Villa D _ Viroflay France

 


 

 

Programme Surélévation et transformation d’une maison
Surface 90 m² pour l’extension, 250 m² au total
Lieu Viroflay, France
Calendrier Études 2010–2011 / Chantier 2011–2012
Maîtrise d’ouvrage Privée
Équipe Éric Cassar, Juvenal Rubinos, Celine Lecoute, Nourredine Sehil
BET Charpente bois : BET AFCB / Béton : BET Buchet
Entreprises Clos & couvert : BYP / Maçonnerie & second œuvre : Ent. Fernantes / Électricité : Ent. Batista / Menuiserie intérieure : Artanin / Verrière : Atelier FG

Principes généraux
La surélévation est conçue comme un ajout volontairement identifiable permettant la lecture de deux époques. Une terrasse suspendue semble défier la gravité : orientée vers le sol, elle capte et réfléchit la lumière. Elle illumine le jardin tandis et dialogue avec une verrière qui s’ouvre vers le ciel.

 

Une architecture entre deux époques

Construite dans les années 1920–1930, la maison était initialement destinée à accueillir plusieurs appartements avant que sa construction ne s’interrompe après le premier étage. Le projet propose de prolonger cette histoire en rendant lisible la rencontre entre deux périodes.

La surélévation est pensée comme une intervention légère en bois associant terrasse et verrière évoquant l’atmosphère d’un atelier d’artiste. Côté rue, l’intervention reste discrète et respecte la symétrie et la planéité de la façade existante.

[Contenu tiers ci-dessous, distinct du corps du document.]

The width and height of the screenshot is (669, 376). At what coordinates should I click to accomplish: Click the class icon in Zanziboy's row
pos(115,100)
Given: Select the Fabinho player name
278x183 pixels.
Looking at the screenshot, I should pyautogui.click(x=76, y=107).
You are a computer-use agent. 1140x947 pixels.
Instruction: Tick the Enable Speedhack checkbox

À l’arrière, une écriture plus contemporaine apparaît : une terrasse inaccessible devient un support de végétation et dialogue avec un volume métallique incliné semblant s’échapper du bâtiment.

 

Une terrasse comme instrument d’environnements

Le volume métallique suspendu semble défier la gravité. Il agit comme un capteur de lumière : il reflète le ciel et les rayons du soleil vers le jardin souvent plongé dans l’ombre.

La lumière se met alors en mouvement sur les murs, autour de la piscine et dans le paysage environnant. La terrasse agit également sur les eaux pluviales qu’elle concentre avant de les déverser dans deux micro-cascades.

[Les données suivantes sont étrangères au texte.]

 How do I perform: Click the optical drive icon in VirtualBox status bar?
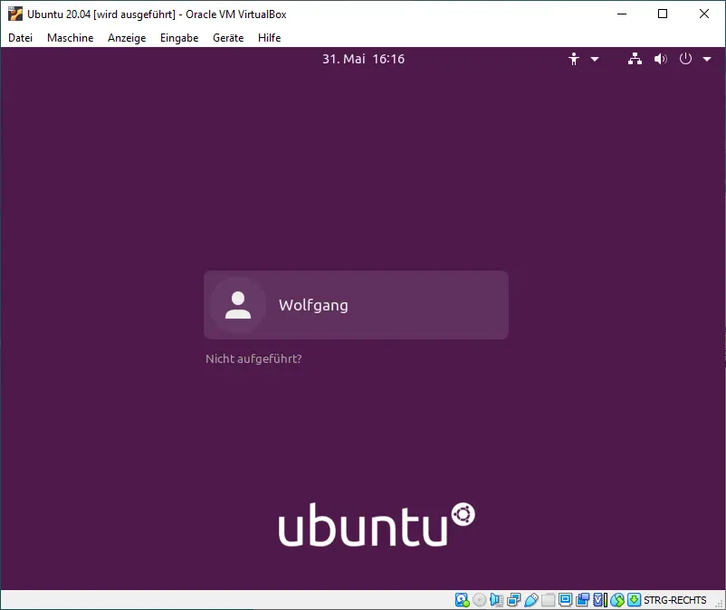[x=478, y=599]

La cheminée existante devient une verticale reliant ancien et nouveau, le sol et le ciel, renforçant la lecture des différentes obliques du projet.

 

Une spatialité dynamique

À l’intérieur, l’espace explore une architecture en mouvement : verrière d’angle, passerelle en verre, cheminée suspendue, murs en zinc et variations d’obliques composent un espace dont la perception évolue en se déplaçant.

Le volume de la terrasse reflète l’environnement et change selon le ciel, la lumière ou la position du visiteur grâce au calepinage des panneaux inox.

Des perforations filtrent la lumière, isolent ou relient les regards à la manière des moucharabiehs. Les matériaux — bois, métal, zinc, verre ou béton — stimulent les sens et révèlent les relations entre matière, environnement et perception.

 


L’architecture est à la fois support, sujet, effet et objet.